(USING THE INFORMATION)
1. In the PolicyIQ text, what did the company rebuild its pipeline around?
2. Using the PolicyIQ text, explain why ChatGPT can present a citation whose quoted language does not appear on the cited page.
3. Please carry the PolicyIQ text forward from its final line.

For a deeper category-level breakdown, read our roundup of the best policy search tools for insurance agents, which compares PolicyIQ against the alternatives across these dimensions and others. For how the search actually works under the hood, see how AI answers insurance policy questions in seconds.
The Honest Version
We almost lost a pilot agency to ChatGPT because we shipped a confident wrong answer. We took that personally and rebuilt the pipeline around a citation validator that makes fabricated citations impossible to ship. The agency stayed. The agent who flagged it is still using PolicyIQ daily.
That doesn't mean we'll never get an answer wrong. It means when we do, the failure mode is "I can't answer that from your library" — not "according to Form CG 00 01, which actually doesn't say what I just quoted."
If you want to see PolicyIQ v2 in action, read the full overview and pricing or try the live demo. If you'd rather talk through whether it fits your agency, book a 30-minute discovery call — we'll be honest about when PolicyIQ is the right tool and when something else is.
And if your agency is still on the "let's just use ChatGPT" path, that's the conversation we'd love to have. The free Stop Digging Through PDFs guide is a fine starting point either way.
Common Questions About AI Citations
Can ChatGPT cite the wrong insurance policy?
Yes — and it can do it confidently. ChatGPT-in-a-project will happily generate a paragraph that looks like a citation from your uploaded form, even when the cited language doesn't actually appear on the cited page. It has no gate that verifies the snippet against the document before showing it to your agent.
What is a citation validator?

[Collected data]
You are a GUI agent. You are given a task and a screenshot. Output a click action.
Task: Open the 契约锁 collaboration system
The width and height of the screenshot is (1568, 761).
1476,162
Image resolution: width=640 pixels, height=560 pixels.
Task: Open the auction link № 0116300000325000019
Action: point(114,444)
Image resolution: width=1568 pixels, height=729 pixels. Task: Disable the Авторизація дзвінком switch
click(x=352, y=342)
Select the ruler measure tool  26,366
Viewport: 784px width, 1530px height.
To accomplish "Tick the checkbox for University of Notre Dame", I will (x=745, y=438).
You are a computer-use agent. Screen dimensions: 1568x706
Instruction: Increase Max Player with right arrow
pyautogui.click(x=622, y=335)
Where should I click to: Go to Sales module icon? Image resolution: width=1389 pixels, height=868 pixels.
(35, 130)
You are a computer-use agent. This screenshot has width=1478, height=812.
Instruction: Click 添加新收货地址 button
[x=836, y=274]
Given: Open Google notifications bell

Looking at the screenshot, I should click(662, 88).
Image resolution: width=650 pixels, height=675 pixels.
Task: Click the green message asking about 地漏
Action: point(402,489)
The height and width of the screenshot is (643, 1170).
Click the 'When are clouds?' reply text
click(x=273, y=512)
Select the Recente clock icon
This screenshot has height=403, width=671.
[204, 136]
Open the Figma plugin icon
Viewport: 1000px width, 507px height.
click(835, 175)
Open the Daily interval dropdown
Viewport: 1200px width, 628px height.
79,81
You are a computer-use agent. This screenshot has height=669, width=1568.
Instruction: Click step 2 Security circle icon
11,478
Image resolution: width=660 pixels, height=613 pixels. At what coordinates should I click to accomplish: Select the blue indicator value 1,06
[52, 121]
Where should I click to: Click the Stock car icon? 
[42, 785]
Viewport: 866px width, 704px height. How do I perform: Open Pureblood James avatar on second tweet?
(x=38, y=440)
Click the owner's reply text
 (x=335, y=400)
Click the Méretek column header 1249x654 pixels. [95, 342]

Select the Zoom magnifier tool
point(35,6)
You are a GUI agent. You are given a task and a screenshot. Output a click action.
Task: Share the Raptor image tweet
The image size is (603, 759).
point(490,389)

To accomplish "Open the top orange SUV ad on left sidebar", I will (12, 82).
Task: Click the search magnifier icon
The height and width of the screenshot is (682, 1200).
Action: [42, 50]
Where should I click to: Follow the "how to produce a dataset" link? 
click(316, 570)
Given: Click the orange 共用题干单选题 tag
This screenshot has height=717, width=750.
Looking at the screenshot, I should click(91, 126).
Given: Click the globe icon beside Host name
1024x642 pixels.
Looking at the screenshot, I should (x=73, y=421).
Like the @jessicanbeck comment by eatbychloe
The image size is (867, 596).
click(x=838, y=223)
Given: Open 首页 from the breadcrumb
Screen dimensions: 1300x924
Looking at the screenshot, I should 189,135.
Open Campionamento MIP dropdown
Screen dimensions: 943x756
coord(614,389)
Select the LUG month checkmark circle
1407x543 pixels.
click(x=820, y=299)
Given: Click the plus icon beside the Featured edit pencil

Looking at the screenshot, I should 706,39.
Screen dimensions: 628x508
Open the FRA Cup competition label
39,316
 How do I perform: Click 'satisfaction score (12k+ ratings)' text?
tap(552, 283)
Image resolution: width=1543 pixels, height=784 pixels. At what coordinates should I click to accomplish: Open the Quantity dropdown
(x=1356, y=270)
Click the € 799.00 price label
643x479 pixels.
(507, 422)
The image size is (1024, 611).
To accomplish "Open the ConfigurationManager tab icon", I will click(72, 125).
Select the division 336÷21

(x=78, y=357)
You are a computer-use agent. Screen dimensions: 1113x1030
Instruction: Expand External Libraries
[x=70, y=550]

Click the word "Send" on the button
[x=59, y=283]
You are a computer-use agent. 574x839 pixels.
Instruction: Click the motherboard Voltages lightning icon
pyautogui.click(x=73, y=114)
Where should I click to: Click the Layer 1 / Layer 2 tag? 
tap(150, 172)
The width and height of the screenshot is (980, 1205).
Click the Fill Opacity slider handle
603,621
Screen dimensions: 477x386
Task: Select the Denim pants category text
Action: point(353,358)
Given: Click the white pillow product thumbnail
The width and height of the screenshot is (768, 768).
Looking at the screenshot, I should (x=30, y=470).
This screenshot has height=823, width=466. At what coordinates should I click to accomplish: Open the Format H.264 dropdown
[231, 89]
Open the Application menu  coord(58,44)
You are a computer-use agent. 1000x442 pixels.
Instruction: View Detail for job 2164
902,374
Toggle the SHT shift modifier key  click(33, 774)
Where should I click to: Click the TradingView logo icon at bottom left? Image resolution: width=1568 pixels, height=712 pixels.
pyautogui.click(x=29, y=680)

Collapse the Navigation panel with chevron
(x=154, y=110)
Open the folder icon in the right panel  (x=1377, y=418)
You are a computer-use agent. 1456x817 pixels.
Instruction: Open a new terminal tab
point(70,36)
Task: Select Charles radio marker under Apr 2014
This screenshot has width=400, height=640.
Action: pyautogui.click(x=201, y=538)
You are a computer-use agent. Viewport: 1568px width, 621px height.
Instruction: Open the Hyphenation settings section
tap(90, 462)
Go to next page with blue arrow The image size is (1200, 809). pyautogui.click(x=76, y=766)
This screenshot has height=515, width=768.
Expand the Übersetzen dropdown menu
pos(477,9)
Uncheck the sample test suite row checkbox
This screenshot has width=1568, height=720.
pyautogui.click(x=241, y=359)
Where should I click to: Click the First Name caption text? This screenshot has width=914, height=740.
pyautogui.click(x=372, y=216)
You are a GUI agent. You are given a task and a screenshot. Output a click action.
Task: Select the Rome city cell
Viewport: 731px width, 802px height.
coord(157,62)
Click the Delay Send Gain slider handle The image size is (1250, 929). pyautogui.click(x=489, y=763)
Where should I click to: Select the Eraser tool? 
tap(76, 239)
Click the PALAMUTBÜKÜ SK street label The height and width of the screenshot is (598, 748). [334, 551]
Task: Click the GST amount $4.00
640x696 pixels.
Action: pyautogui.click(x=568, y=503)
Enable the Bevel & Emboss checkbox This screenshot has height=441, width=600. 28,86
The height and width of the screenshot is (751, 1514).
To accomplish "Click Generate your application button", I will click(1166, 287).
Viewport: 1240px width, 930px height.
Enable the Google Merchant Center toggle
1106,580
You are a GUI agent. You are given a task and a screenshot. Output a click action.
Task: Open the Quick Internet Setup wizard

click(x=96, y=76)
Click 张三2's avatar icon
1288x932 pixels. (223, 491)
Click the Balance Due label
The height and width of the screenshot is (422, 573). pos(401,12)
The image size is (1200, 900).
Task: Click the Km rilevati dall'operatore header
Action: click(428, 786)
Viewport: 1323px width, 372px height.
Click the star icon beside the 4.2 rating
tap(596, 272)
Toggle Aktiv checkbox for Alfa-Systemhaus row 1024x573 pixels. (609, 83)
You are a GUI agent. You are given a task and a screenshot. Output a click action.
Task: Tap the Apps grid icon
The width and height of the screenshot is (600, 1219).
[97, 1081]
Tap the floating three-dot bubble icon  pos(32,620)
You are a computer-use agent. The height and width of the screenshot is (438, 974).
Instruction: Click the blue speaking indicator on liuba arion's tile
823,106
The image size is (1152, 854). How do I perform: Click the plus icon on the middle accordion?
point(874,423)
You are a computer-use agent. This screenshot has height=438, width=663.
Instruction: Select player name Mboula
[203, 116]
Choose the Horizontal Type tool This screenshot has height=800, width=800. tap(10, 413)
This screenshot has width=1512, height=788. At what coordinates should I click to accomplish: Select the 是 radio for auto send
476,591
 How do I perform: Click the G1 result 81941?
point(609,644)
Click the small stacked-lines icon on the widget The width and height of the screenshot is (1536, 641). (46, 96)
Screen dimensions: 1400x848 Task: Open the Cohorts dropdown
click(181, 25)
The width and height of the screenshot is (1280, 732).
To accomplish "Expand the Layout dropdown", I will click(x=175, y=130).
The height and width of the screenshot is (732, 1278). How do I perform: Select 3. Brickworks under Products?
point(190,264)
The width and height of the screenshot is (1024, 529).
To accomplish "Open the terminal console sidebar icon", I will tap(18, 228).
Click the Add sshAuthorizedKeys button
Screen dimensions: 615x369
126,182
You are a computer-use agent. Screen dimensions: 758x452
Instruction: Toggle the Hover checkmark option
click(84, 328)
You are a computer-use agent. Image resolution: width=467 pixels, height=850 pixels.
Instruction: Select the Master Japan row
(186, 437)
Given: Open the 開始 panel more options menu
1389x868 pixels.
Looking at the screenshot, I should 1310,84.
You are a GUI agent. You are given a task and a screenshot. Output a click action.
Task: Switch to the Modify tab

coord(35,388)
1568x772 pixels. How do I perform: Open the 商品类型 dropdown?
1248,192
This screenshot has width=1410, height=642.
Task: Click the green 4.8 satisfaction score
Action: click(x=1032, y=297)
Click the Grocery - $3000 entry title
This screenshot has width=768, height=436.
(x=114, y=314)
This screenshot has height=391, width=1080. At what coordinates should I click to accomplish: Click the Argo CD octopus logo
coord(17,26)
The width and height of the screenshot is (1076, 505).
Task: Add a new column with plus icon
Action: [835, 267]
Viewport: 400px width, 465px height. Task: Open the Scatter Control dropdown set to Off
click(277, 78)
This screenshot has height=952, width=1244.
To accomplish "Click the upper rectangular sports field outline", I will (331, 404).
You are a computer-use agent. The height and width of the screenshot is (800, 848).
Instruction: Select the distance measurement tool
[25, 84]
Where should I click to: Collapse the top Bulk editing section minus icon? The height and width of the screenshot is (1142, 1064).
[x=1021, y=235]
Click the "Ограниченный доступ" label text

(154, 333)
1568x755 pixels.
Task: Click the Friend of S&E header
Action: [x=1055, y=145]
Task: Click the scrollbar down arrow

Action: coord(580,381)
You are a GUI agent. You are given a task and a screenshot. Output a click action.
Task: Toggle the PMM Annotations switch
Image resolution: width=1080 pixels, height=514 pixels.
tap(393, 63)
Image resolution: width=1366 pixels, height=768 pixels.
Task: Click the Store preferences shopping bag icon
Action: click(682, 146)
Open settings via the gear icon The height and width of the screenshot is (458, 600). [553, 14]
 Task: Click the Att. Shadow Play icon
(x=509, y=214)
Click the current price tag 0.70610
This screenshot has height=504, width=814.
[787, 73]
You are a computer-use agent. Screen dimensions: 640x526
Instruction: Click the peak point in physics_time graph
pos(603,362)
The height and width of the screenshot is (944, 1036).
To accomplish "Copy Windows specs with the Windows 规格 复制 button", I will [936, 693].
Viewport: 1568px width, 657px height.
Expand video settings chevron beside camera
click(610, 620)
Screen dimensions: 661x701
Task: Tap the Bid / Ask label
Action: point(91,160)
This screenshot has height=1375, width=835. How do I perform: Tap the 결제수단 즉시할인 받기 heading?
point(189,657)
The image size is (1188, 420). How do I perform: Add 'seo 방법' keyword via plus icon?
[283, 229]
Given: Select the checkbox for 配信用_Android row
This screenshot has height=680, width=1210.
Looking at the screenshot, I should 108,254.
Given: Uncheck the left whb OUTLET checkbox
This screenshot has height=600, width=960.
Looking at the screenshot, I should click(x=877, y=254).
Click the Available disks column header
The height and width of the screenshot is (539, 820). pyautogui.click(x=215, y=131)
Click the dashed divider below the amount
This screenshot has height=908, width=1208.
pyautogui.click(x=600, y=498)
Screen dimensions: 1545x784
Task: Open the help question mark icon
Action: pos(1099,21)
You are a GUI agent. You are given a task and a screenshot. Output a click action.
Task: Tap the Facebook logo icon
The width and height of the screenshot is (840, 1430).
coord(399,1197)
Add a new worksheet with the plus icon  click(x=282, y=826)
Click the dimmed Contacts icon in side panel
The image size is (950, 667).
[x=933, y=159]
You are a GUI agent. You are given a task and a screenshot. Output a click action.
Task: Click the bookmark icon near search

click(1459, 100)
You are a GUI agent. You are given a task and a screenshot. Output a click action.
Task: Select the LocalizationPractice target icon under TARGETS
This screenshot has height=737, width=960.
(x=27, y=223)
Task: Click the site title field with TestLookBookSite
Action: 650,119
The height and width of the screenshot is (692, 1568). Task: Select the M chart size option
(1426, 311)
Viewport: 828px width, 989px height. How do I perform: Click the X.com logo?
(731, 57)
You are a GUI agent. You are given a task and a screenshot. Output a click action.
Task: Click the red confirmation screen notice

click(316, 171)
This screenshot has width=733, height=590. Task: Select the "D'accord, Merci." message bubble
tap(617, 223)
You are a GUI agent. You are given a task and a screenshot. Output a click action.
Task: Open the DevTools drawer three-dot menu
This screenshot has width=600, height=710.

(ANSWERS BY ITEM NUMBER)
1. A citation validator that makes fabricated citations impossible to ship.

2. ChatGPT has no gate that checks the snippet against the document before showing it to the agent. So it can confidently generate a paragraph that looks like a citation from an uploaded form, even when that language isn't on the cited page.

3.
Plain-code logic that runs after the AI writes its answer and before your agent sees it. The validator takes every citation the AI produced — document, page, and snippet — and checks the snippet word-for-word against the actual text on that page. If the snippet doesn't match, the answer is killed and replaced with a fallback. Fabricated citations cannot ship.
Why does PolicyIQ verify citations when ChatGPT doesn't?
Because we built PolicyIQ for insurance agents, and a confident wrong citation in front of a client costs more than the time the AI saved. ChatGPT is a general-purpose tool. It's optimized for fluent text, not for grounded citations in an agency setting. Adding a deterministic validator means we accept some answers that say 'I can't answer that from your library' in exchange for never quoting language that isn't really in the policy.
What happens if PolicyIQ can't find the answer in our documents?
PolicyIQ gives the agent a senior-P&C-style answer behind a clear "outside your uploaded policy documents" banner — so they're not dead-ended on the call. The question is also logged in the gap report so admins can see what's missing from the document library and which policies to upload next.
Is ChatGPT-in-a-project good enough for an insurance agency?
It depends on what you'll accept. ChatGPT-in-a-project handles a single user, doesn't verify citations against your forms, doesn't anchor citations to a specific page in the PDF, and stays trapped on one laptop. For a solo producer doing low-stakes research, it can work. For a multi-producer agency that needs cited answers in front of clients, shared knowledge across the team, and admin visibility into what's being asked, it isn't built for the job.